Create New Corpus

When a new Corpus is created, EDG requires the user to select its data source, as Corpora can be configured to connect to an external source. EDG will then harvest content from that external source and store it in the project graph. Harvesting can be repeated later on demand, and changes to the external source’s documents will be picked up. Harvesting needs to be triggered manually in the Corpora management UI. A Corpus does not synchronize automatically with its external source, but only when requested.

Seven types of connectors to such sources are currently offered, their respective creation wizard pages showing different forms depending on parameters that must me indicated for the connector to operate. These parameters can be adjusted later on by accessing the Manage Tab -> Corpus-Connector-Type Configuration.

  • No connector if content documents are available as RDF already, these can be imported into the Corpus with the usual RDF import function. Similarly, raw documents can be imported singly from local files as described in Import Single Document. No external source will be configured with this connector type. Users will also be able to use the editor app to create new documents.

  • sitemap.xml If a website supports the sitemaps protocol, a configured sitemap.xml connector will harvest its content accordingly.

  • URL list This connector will simply fetch content from all of the URLs listed in its configuration.

Note

The site must not block crawlers or they will be skipped.

  • CMIS If a website is an interface to a Content Management System and offers a Content Management Interoperability Services (CMIS) service endpoint as defined by the standard, a configured CMIS connector will harvest its content accordingly.

  • Amazon S3 Creates a new Corpus and imports documents from a(n) S3 bucket(s). (Make sure you have pre-configured S3 integration from External Systems Integration)

  • SharePoint Creates a new Corpus and imports documents from SharePoint Document Libraries. The configuration page will display a tree reflecting all sites and document libraries defined in your SharePoint server. Check the document libraries you would like to include this corpus. (Make sure you have configured your Microsoft 365 tenent from Microsoft 365 Authentication Parameters)

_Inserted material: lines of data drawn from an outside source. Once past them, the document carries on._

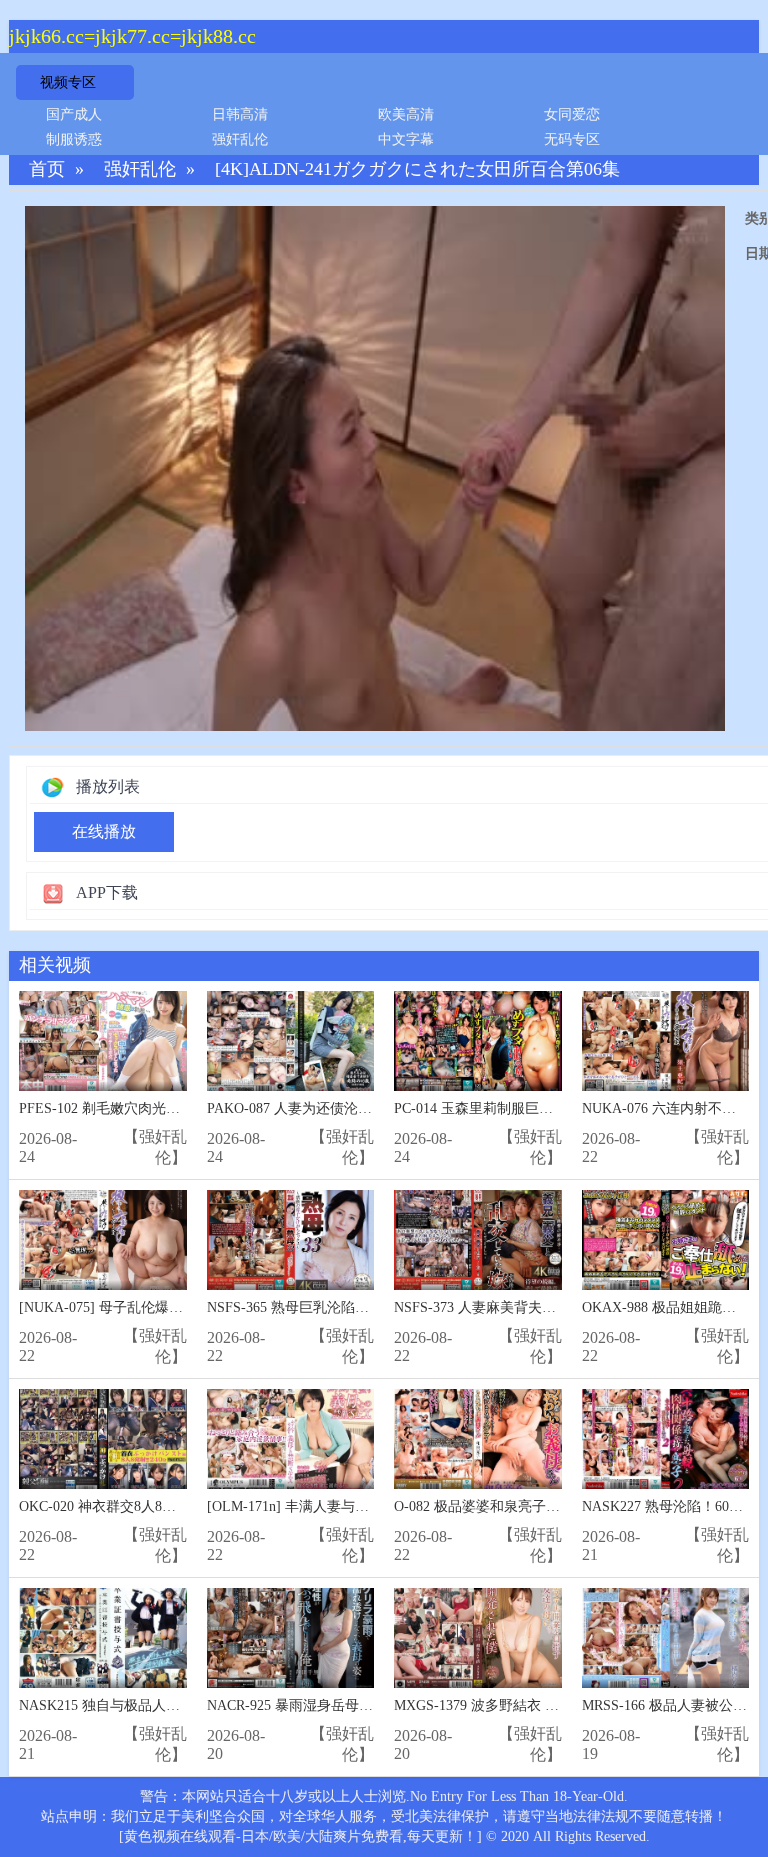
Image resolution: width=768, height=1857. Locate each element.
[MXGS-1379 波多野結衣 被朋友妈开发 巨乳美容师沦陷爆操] (478, 1638)
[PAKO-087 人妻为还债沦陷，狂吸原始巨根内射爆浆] (291, 1041)
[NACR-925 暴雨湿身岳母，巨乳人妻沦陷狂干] (291, 1638)
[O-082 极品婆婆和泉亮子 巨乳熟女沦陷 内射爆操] (478, 1439)
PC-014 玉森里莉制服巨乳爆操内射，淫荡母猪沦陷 (550, 1108)
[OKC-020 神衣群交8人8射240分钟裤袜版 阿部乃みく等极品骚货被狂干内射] (103, 1439)
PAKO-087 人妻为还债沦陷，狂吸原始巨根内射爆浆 (366, 1108)
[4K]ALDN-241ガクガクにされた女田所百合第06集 (417, 169)
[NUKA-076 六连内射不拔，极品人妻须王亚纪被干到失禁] (666, 1041)
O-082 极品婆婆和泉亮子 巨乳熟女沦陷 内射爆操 (544, 1506)
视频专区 (68, 82)
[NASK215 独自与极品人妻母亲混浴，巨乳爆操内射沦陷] (103, 1638)
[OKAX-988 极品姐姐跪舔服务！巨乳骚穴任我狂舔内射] (666, 1240)
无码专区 (572, 139)
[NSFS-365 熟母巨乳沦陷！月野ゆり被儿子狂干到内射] (291, 1240)
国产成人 (74, 114)
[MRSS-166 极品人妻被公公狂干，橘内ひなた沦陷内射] (666, 1638)
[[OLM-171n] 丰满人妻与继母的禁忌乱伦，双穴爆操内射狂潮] (291, 1439)
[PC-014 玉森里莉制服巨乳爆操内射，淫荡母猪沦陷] (478, 1041)
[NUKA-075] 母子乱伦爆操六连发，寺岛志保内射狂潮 (185, 1307)
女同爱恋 (572, 114)
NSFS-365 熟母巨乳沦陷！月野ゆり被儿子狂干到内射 (372, 1307)
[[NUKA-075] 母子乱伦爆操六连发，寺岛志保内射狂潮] (103, 1240)
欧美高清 (406, 114)
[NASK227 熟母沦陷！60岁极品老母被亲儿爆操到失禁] (666, 1439)
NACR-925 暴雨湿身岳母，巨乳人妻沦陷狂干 (346, 1705)
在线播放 (104, 831)
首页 (47, 169)
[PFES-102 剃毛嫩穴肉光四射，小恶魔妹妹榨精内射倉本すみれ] (103, 1041)
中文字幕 (406, 139)
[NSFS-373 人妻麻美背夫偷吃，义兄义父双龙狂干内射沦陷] (478, 1240)
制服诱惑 (74, 139)
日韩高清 (240, 114)
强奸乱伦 (240, 139)
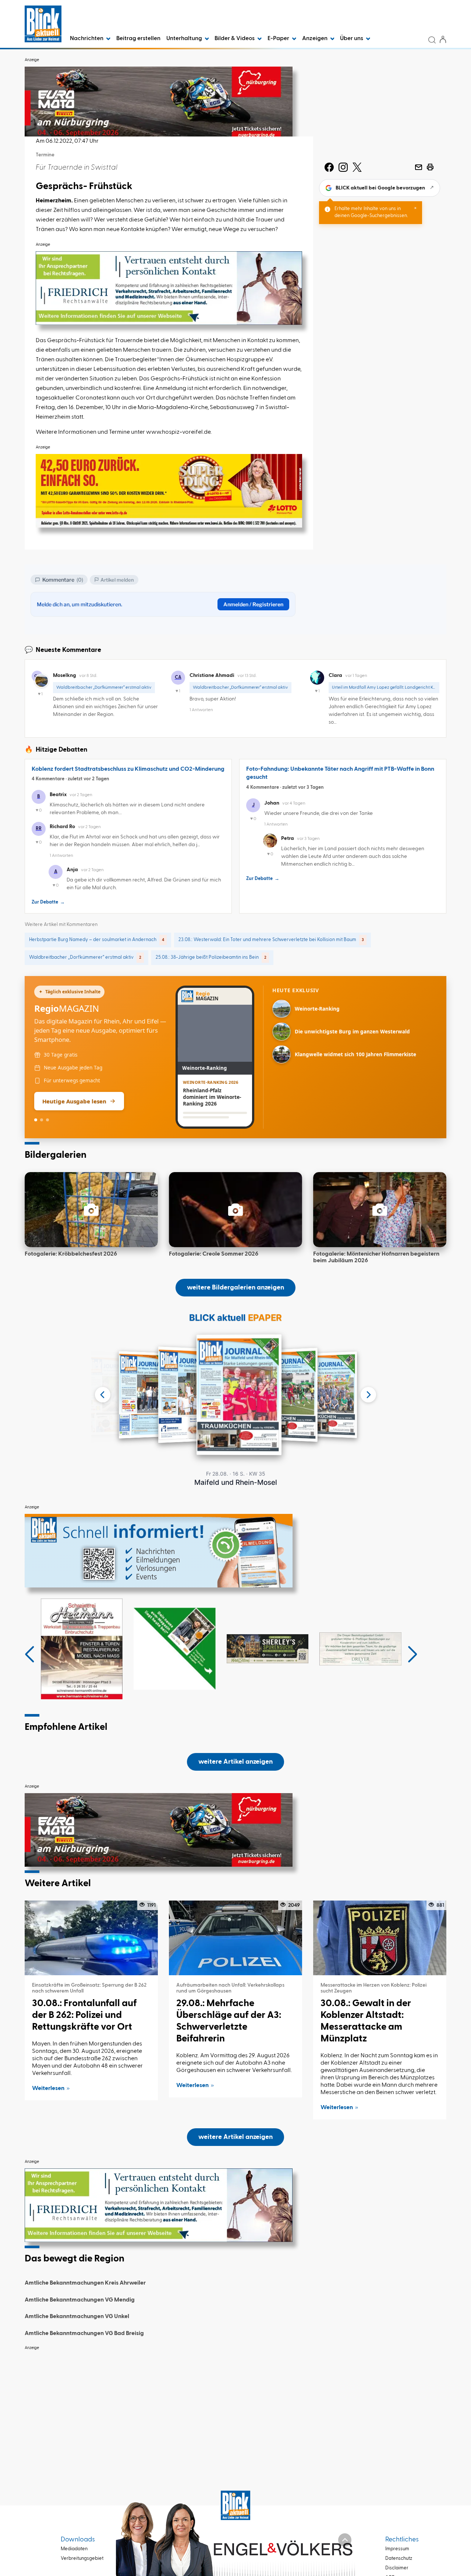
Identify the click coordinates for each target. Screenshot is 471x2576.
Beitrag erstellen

  • Local directory Creates a new Corpus from a directory of files in the local files system. Can only be created by system administrators.

Depending on the connector type, you will be asked to provide different settings as required to connect to the source.

Using Manage tab of a Corpus, you could later modify connector parameters specified during the creation process – as external data sources can be on remote networks not necessarily under the creator’s control and connectors should reflect these changes. Connector-specific configuration panel is not available for Corpora configured with No Connector. While the connector’s parameters can be edited post creation, the type of data source (one of the six options above) cannot be changed after creation.

If you will be using this Corpus for Auto Classification, you will need to keep the box checked for Store copy of all documents in EDG. The documents are stored in a “Corpora” folder in the workspace for EDG. Be sure your server has enough disk space for this storage.

Once you have finished configuring your new Corpus, it will appear on the page listing all Corpora. This is the page displayed when you click on the Corpora link in the blue left-navigation pane in EDG. Clicking on an individual Corpus will display its content in the Corpus editor. The first tab for Corpus (the tab that gives you access to the editor) is called Documents.